• _WHAT THE TASK REQUIRES_
How many lines in the entries below contain the word "agent"? Give only the number.
▬▬▬▬▬▬▬▬▬▬
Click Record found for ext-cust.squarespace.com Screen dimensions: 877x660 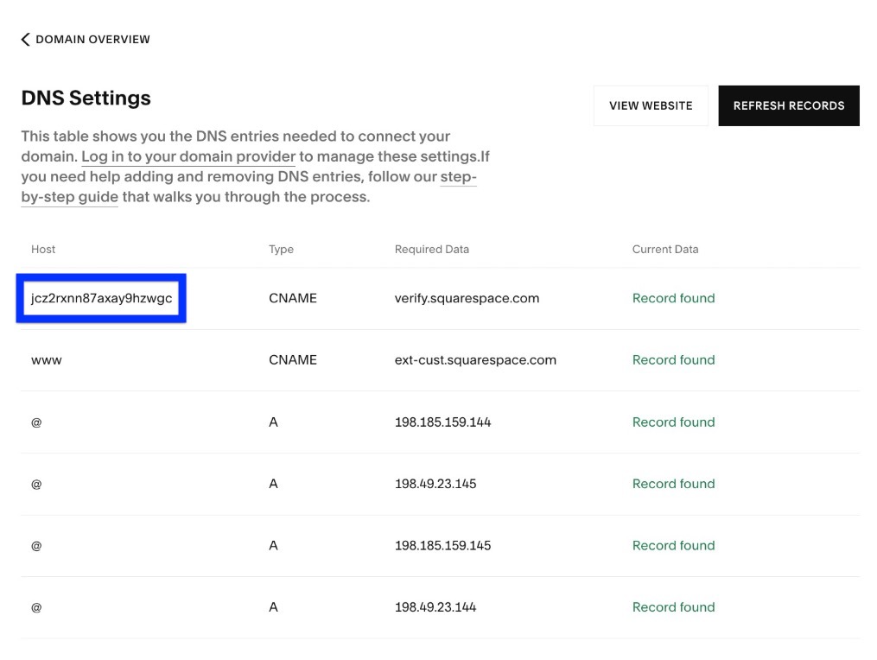tap(673, 359)
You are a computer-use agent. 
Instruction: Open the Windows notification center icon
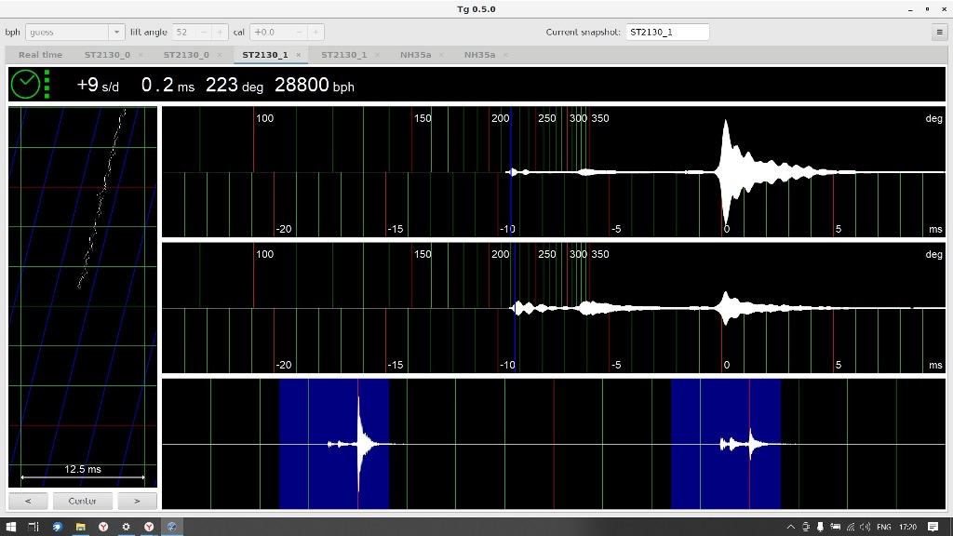[x=933, y=527]
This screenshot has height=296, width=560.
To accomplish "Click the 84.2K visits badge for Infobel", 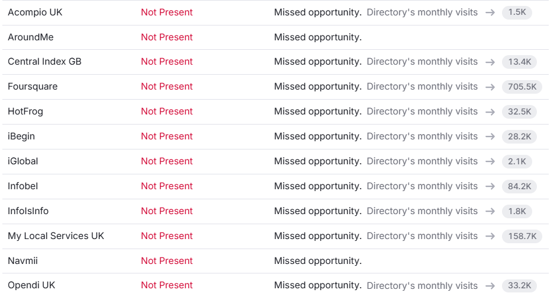I will [x=519, y=186].
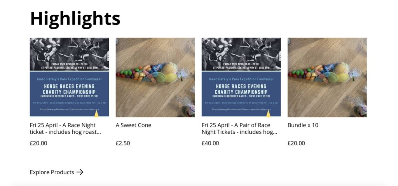
Task: Open the A Sweet Cone product photo
Action: click(155, 78)
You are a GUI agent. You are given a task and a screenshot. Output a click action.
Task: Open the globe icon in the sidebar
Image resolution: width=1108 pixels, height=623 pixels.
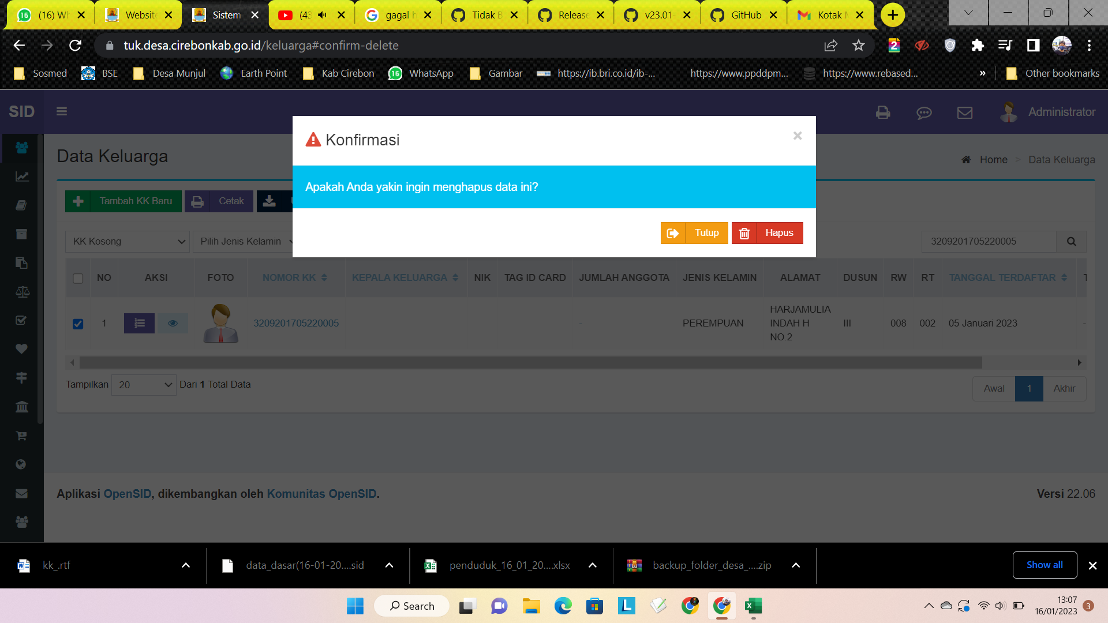(21, 464)
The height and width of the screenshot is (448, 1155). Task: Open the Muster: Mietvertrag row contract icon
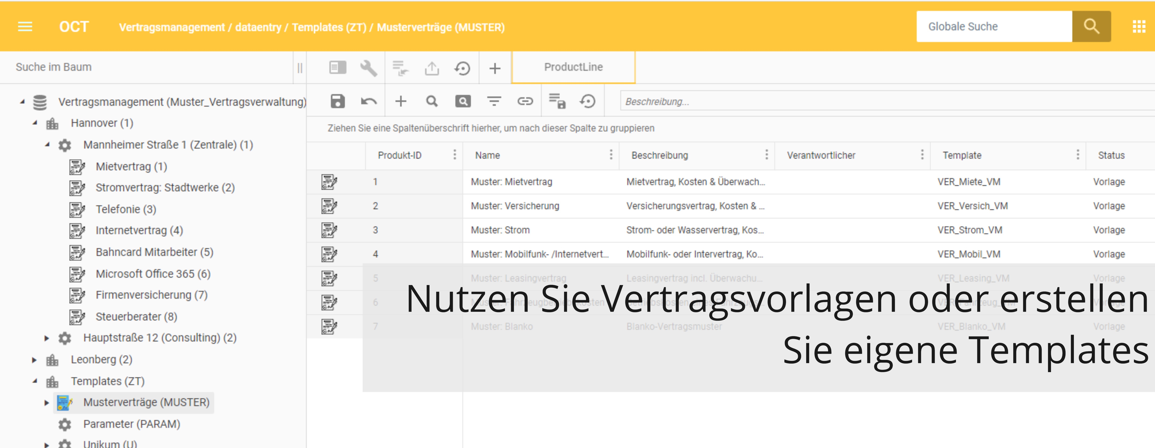click(x=329, y=182)
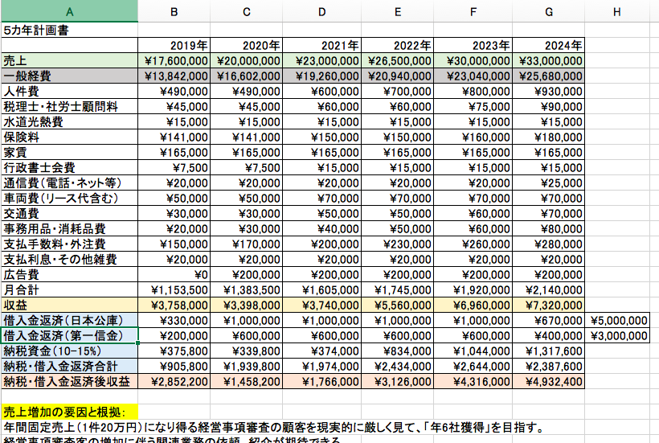Select the 2019年 year heading cell

174,45
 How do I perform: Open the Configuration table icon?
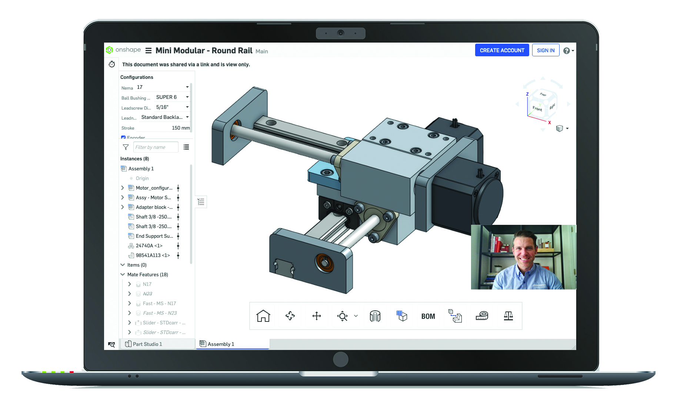(x=402, y=316)
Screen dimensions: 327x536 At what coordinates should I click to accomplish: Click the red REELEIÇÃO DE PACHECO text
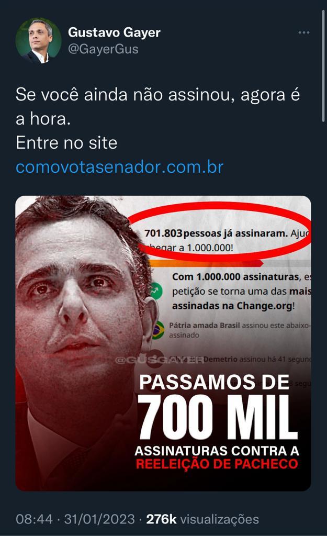tap(217, 464)
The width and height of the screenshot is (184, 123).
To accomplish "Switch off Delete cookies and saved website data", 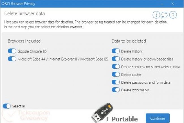I will click(x=116, y=66).
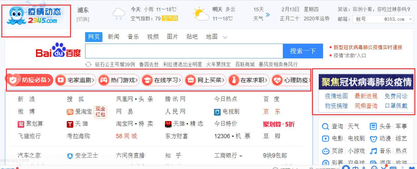Expand the 工商银行 dropdown arrow
Viewport: 417px width, 169px height.
241,156

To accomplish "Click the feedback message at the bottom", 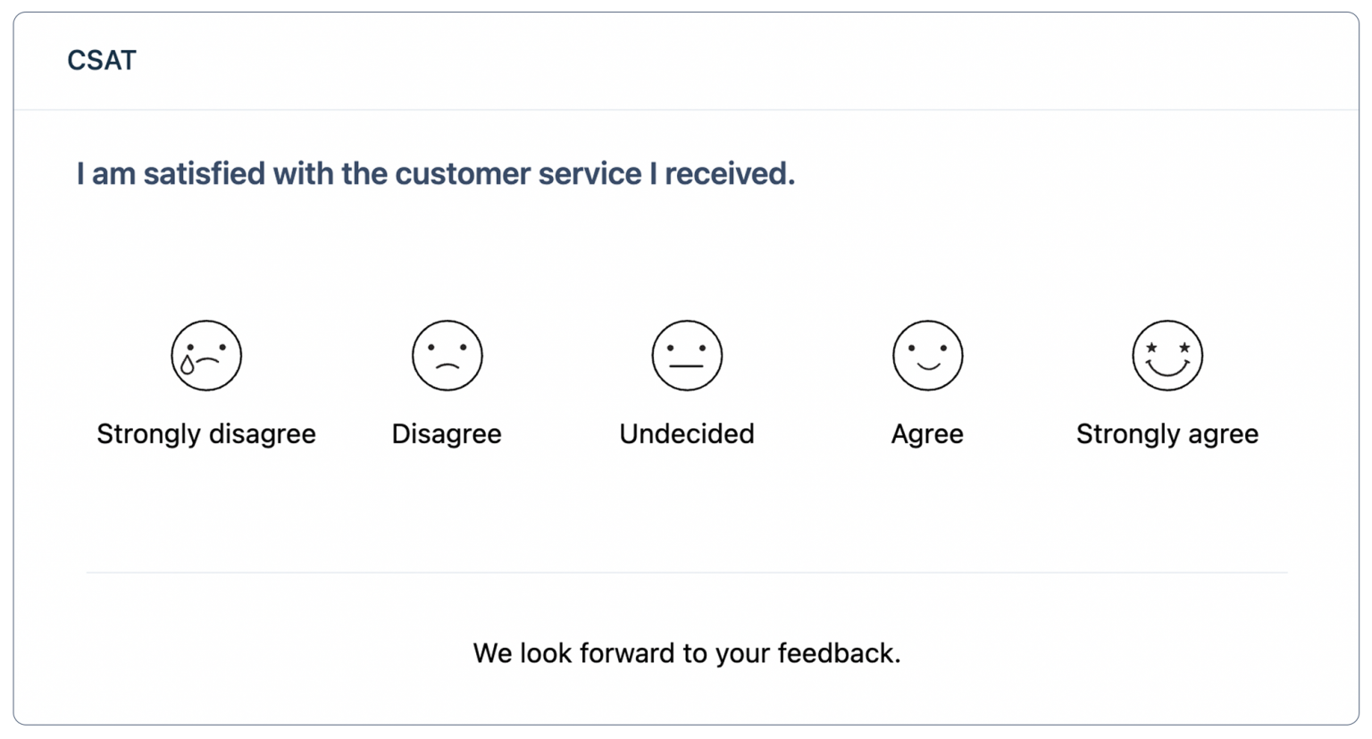I will click(687, 652).
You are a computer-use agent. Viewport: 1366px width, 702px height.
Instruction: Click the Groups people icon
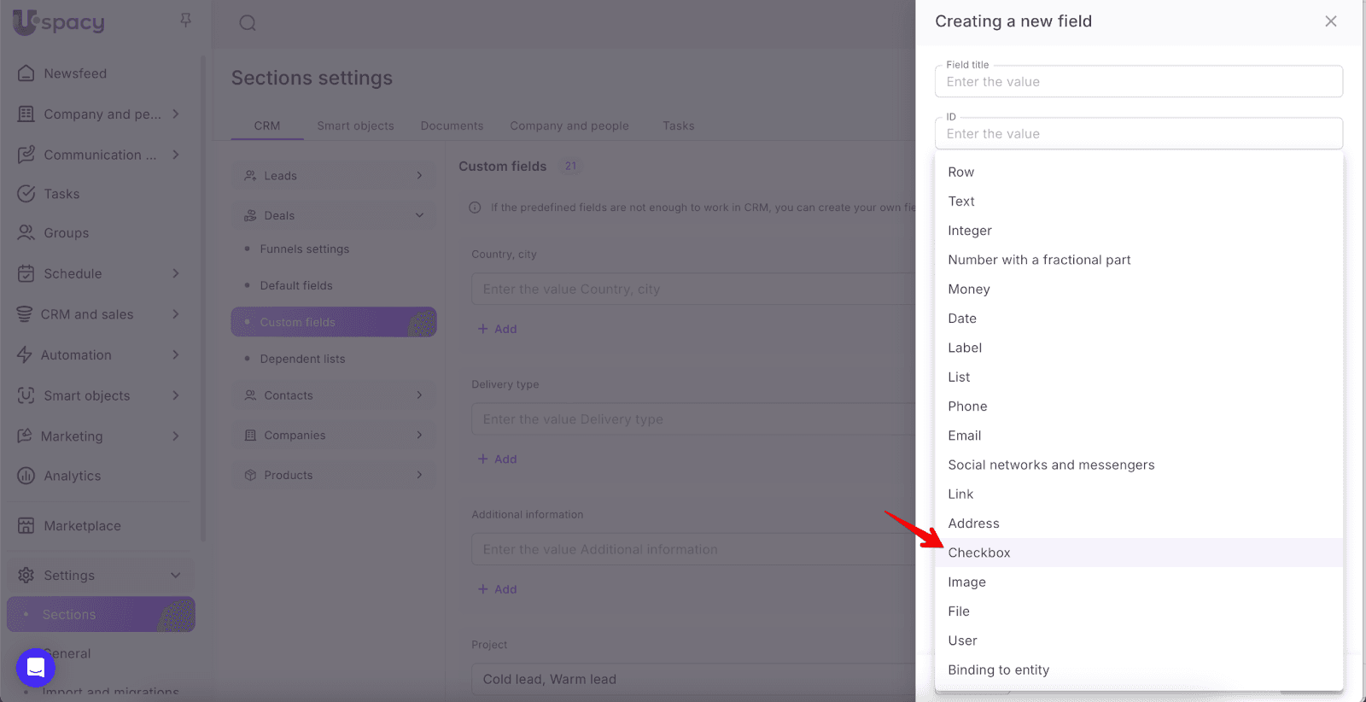[x=26, y=233]
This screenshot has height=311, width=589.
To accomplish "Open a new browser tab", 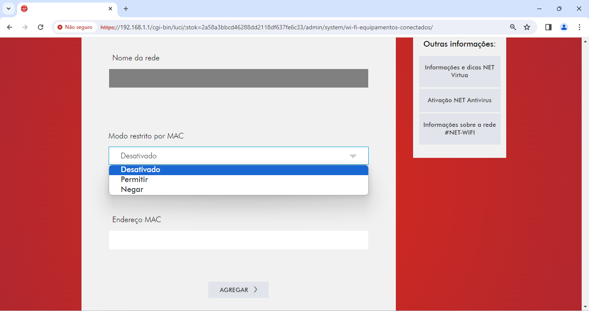I will [126, 9].
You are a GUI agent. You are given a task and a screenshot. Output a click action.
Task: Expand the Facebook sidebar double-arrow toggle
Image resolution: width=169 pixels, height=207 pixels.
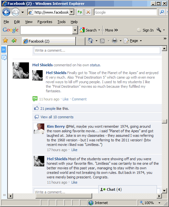pyautogui.click(x=4, y=50)
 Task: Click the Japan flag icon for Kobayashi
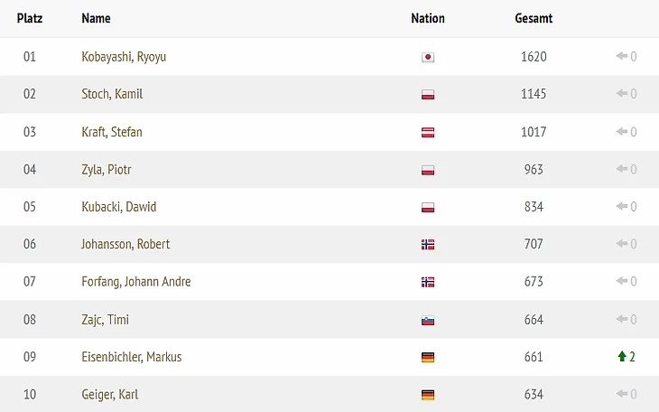[x=428, y=57]
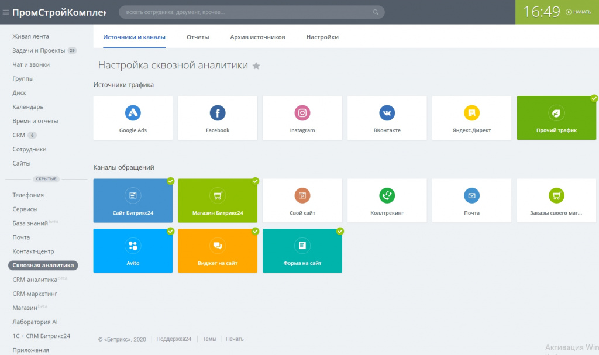This screenshot has width=599, height=355.
Task: Open the Instagram traffic source
Action: tap(302, 118)
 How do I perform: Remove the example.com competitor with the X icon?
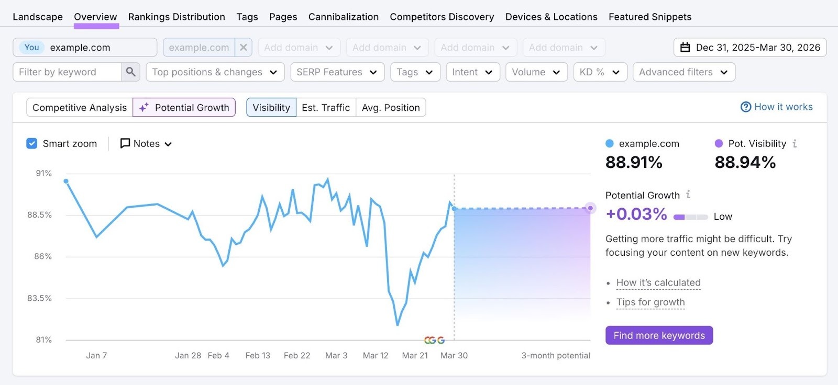pyautogui.click(x=243, y=47)
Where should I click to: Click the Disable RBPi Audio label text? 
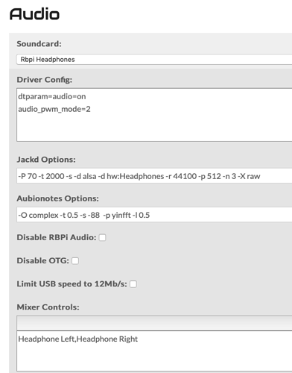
▬▬▬▬▬▬▬▬▬▬
• _WRITTEN ANSWER_
4